* [Exercise inputs]
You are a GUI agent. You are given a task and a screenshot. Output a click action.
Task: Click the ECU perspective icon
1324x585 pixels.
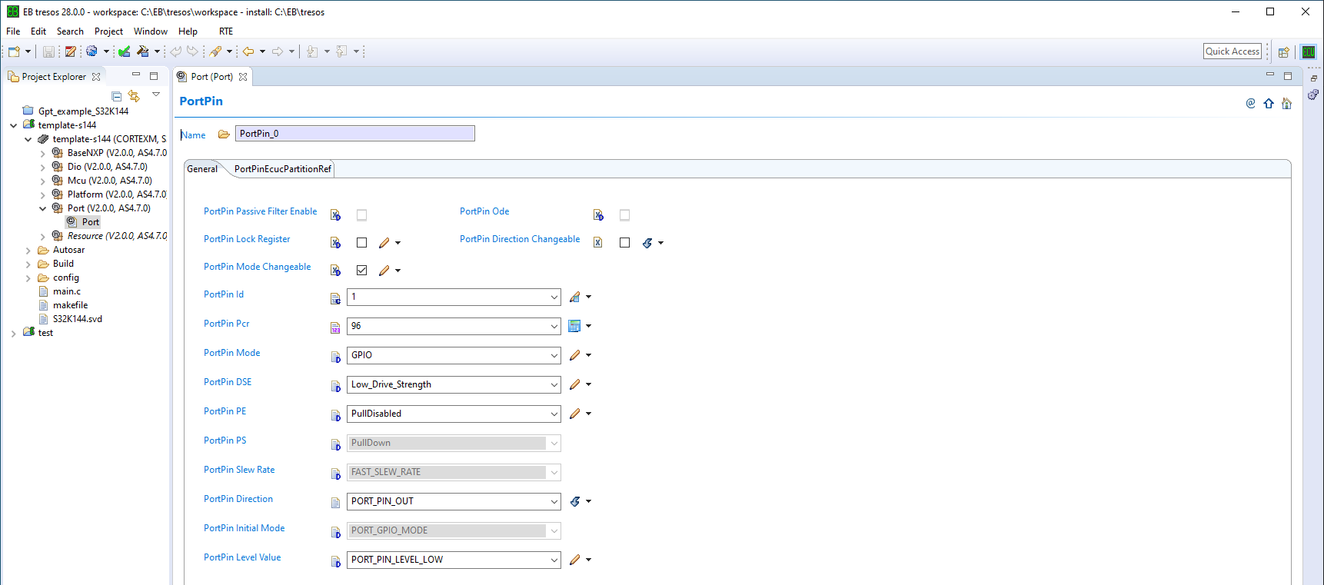coord(1308,52)
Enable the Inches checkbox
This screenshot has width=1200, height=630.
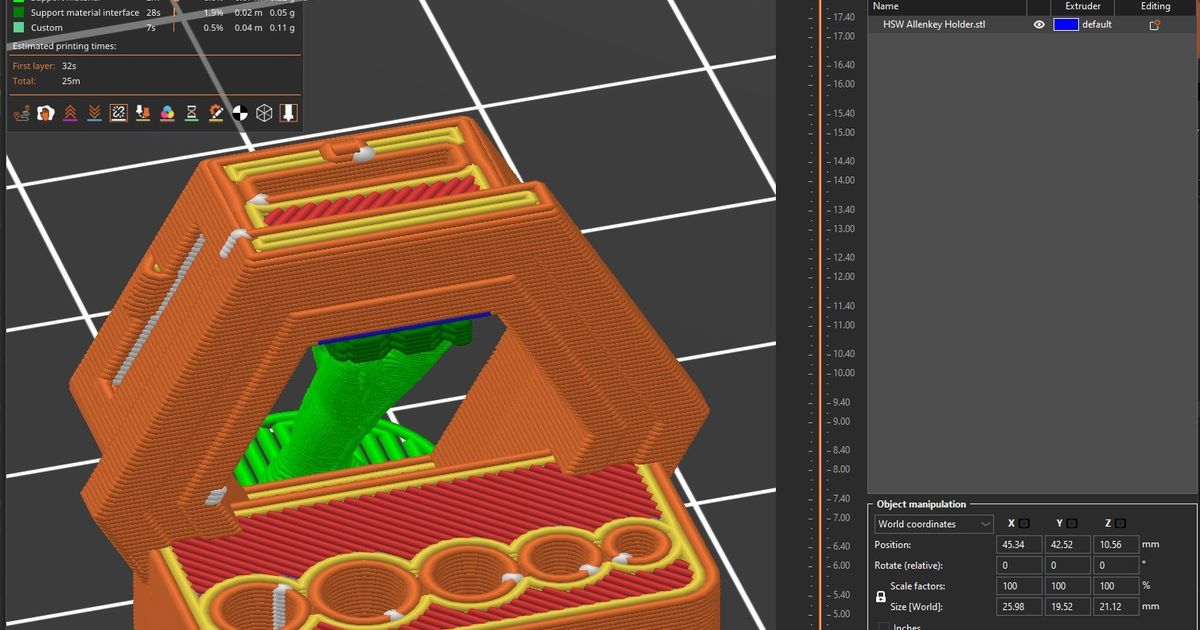pyautogui.click(x=884, y=627)
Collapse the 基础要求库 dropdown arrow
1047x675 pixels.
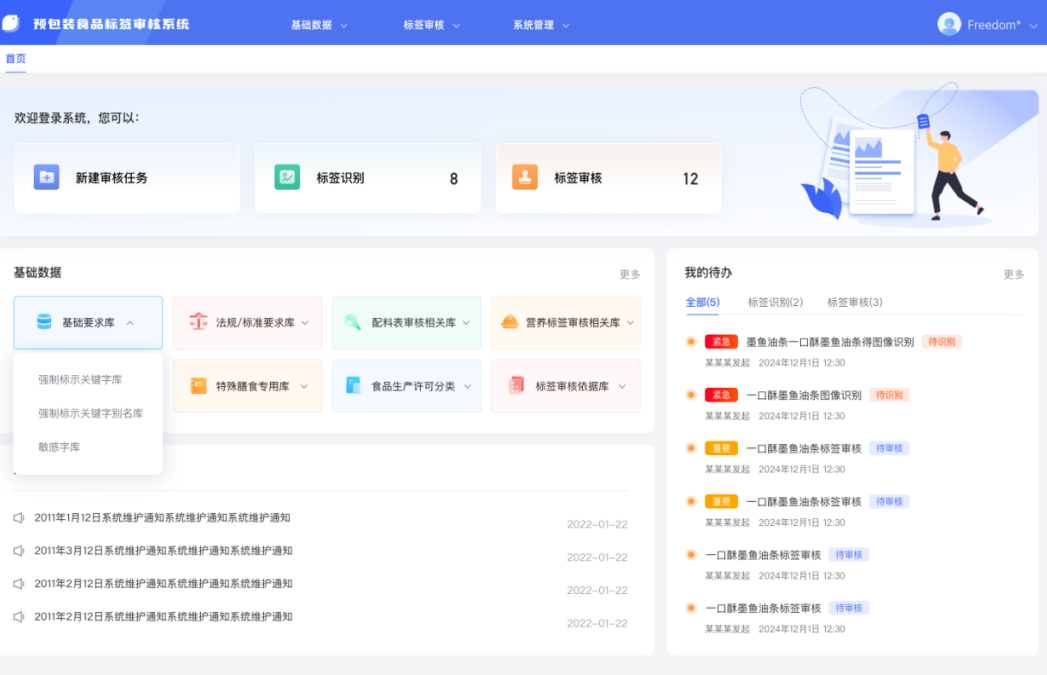[131, 323]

* [To do] Please reproduce every line of the listing above verbatim, leaving out the pictures.

* [Answer to the exercise]
You are a GUI agent. You are given a task and a screenshot. Output a click action.
Task: Click the ECU perspective icon
1324x585 pixels.
coord(1308,52)
Enable the Inches checkbox
This screenshot has width=1200, height=630.
pyautogui.click(x=884, y=627)
Collapse the 基础要求库 dropdown arrow
1047x675 pixels.
[131, 323]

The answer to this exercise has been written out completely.